The first component of a successful training program is fostering on-the-job learning in every situation. Structuring on the job learning requires that senior staff work closely with junior staff and employees with different types and levels of expertise match up with each other to learn from one another. Having a diverse hiring strategy can lead to the creation of small educational partnerships.

It’s impossible to ensure the most proficient team members will be available for every problem and shift, so it’s essential that all employees have the ability to maintain and operate the data center. Data center management should encourage and challenge employees to try new tasks and require peer reviews to demonstrate competency.
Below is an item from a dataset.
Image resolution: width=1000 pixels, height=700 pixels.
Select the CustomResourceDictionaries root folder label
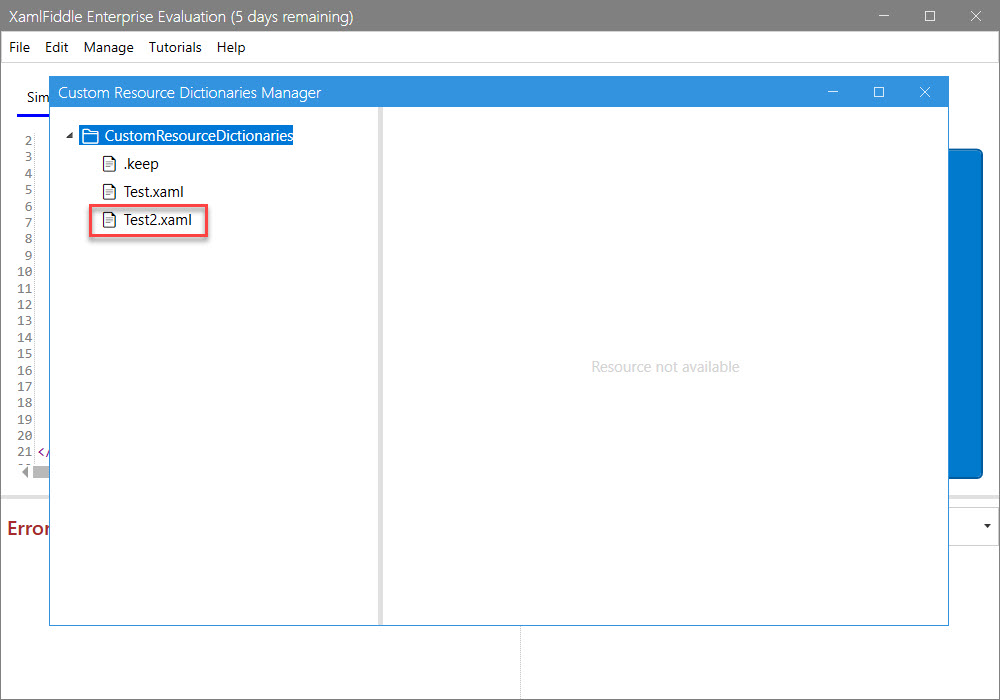198,136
Improving overall competency reduces over-dependence on key employees and helps encourage a healthier work-life balance.

Formalized, continuous training programs should be designed to evaluate and certify employees using a multi-level process through which varying degrees of knowledge, skill, and experience are attained. The objectives are ensuring overall knowledge, keeping engineers apprised of any changes to systems and equipment, and identifying and correcting any knowledge shortfalls.

PROCEDURES

Ultimately, discipline and adherence to fine-tuned procedures are essential to operational excellence within a data center. The world’s best-run data centers even have procedures on how to write procedures. Any element that requires human interaction or consideration—from protective equipment to approvals—should have its own section in the operating procedures, including step-by-step instructions and potential risks. Cutting corners, while always tempting, should be avoided; data centers live and die by procedure.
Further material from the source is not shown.